**Aim of the task**
Copy the items below with "Instruction" changed to "Command" and nothing else altered, and leave the pictures out of your copy.

[Item-finding records]
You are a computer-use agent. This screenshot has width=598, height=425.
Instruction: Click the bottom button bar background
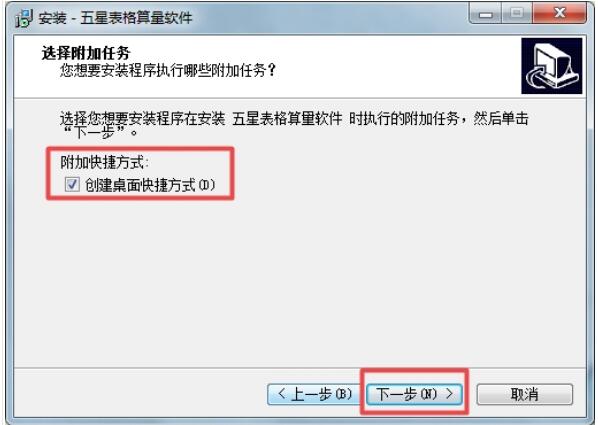pyautogui.click(x=137, y=393)
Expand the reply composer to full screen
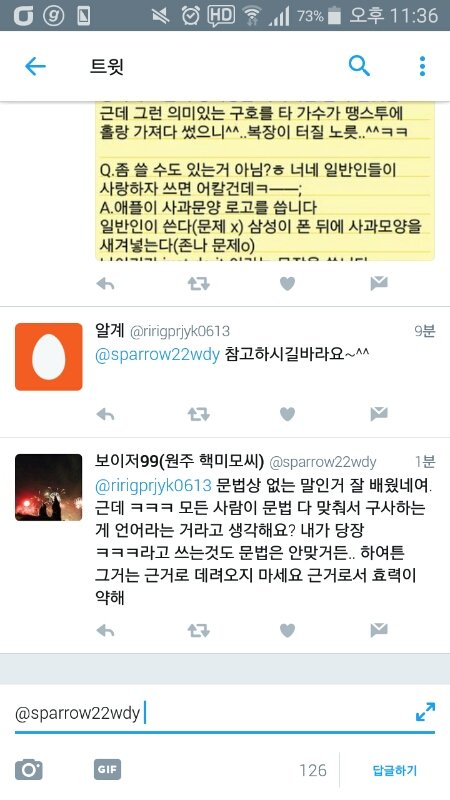450x800 pixels. [426, 712]
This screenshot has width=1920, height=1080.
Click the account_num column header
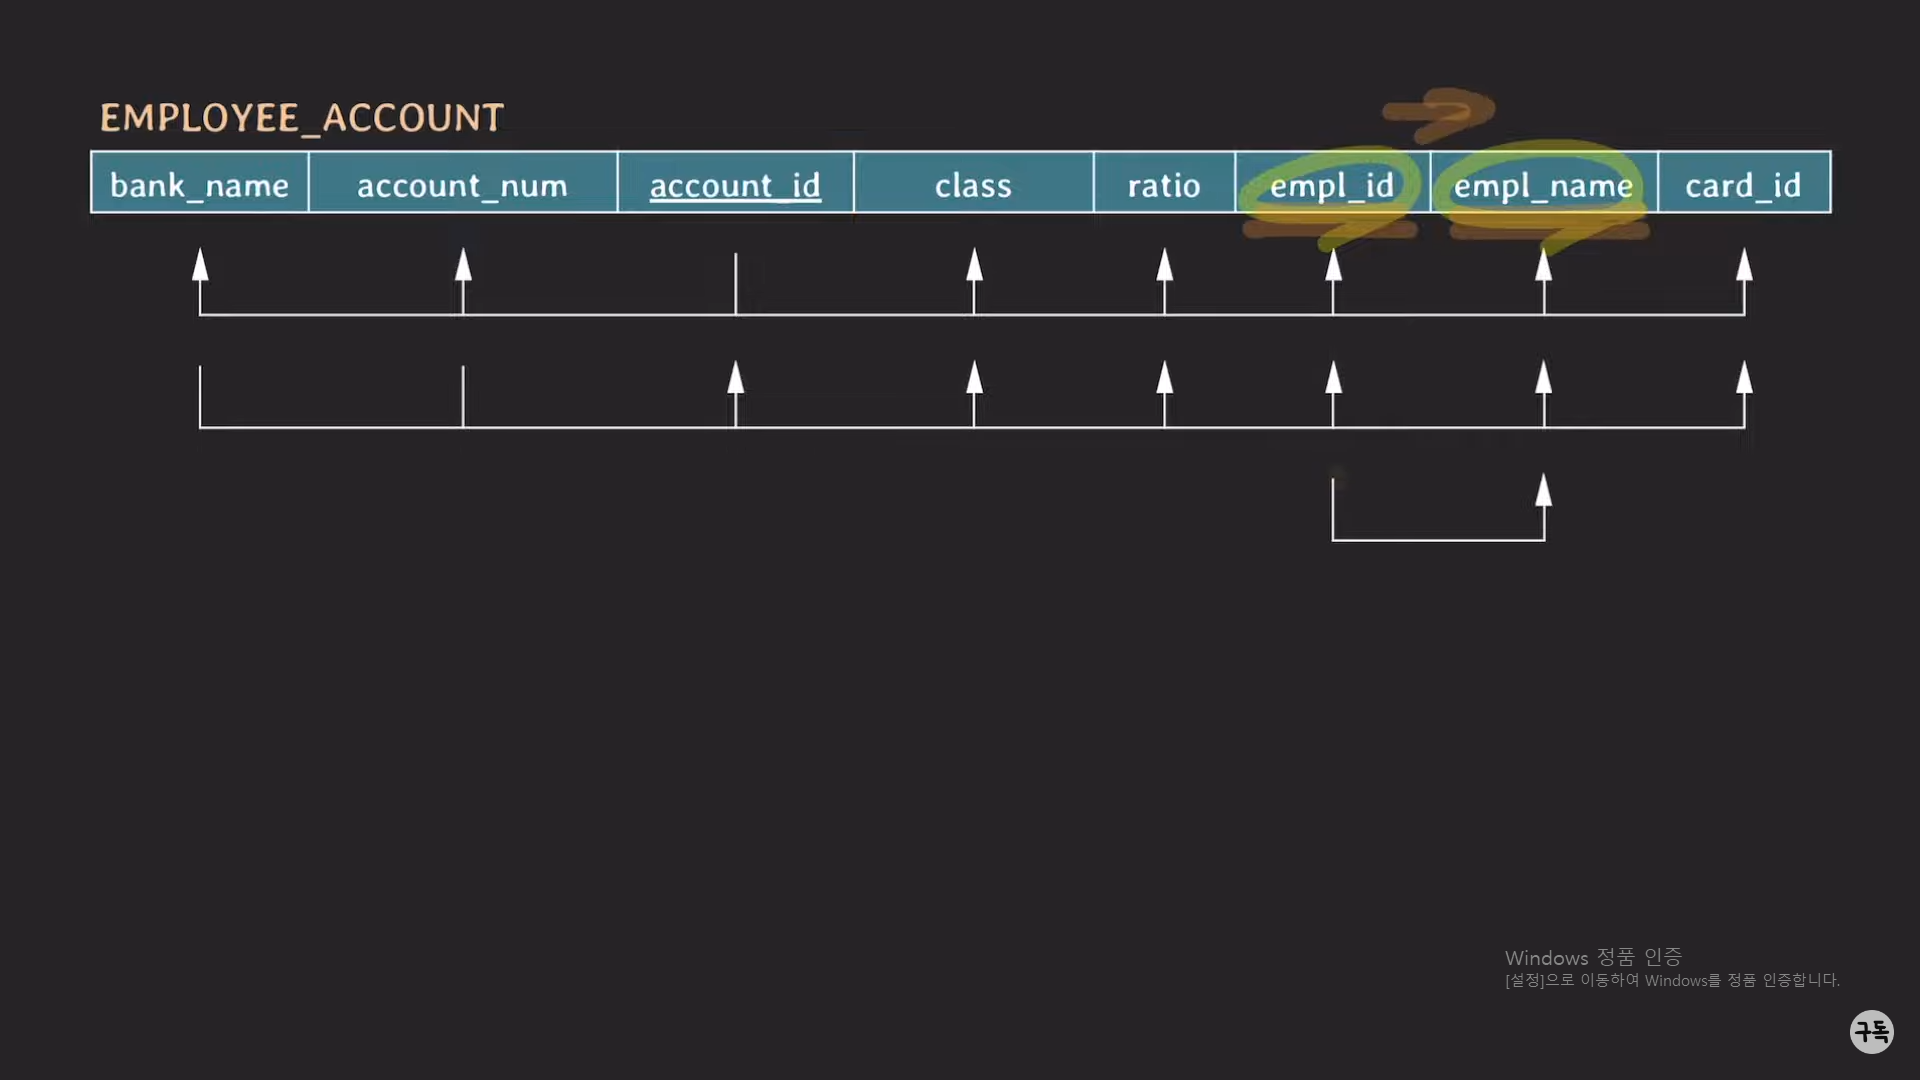coord(462,184)
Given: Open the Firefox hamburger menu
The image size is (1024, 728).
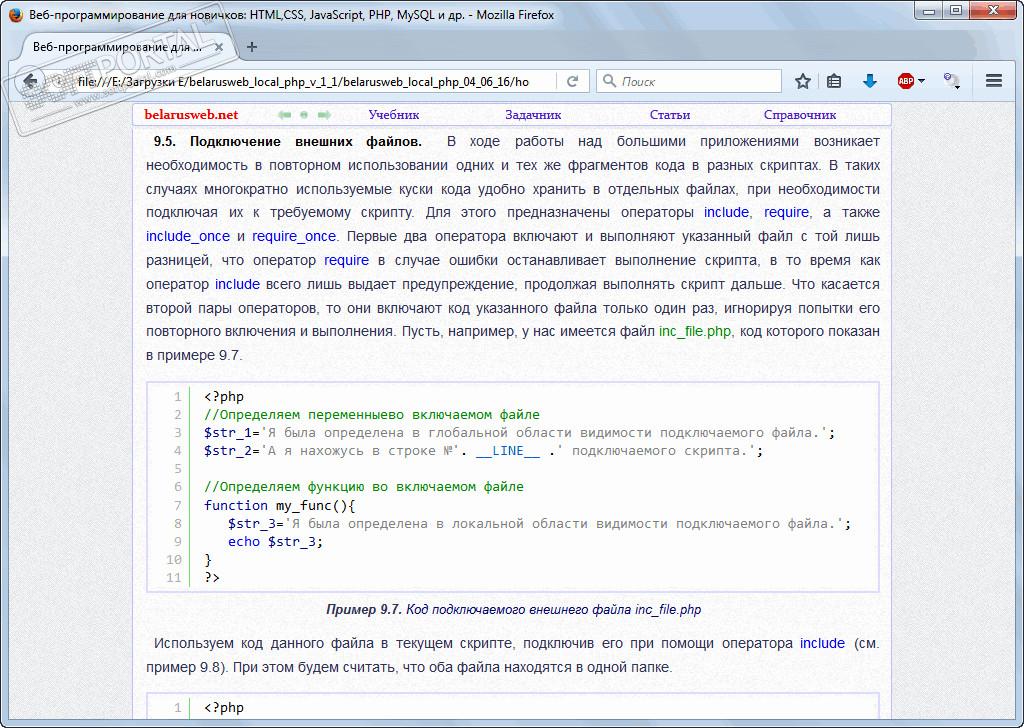Looking at the screenshot, I should pyautogui.click(x=993, y=82).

**Answer to the problem**
You are a computer-use agent. This screenshot has width=598, height=425.
Command: Click the bottom button bar background
pyautogui.click(x=137, y=393)
Expand the reply composer to full screen
450x800 pixels. [426, 712]
This screenshot has width=1920, height=1080.
Click the account_num column header
coord(462,184)
Given: Open the Firefox hamburger menu
The image size is (1024, 728).
Looking at the screenshot, I should pyautogui.click(x=993, y=82).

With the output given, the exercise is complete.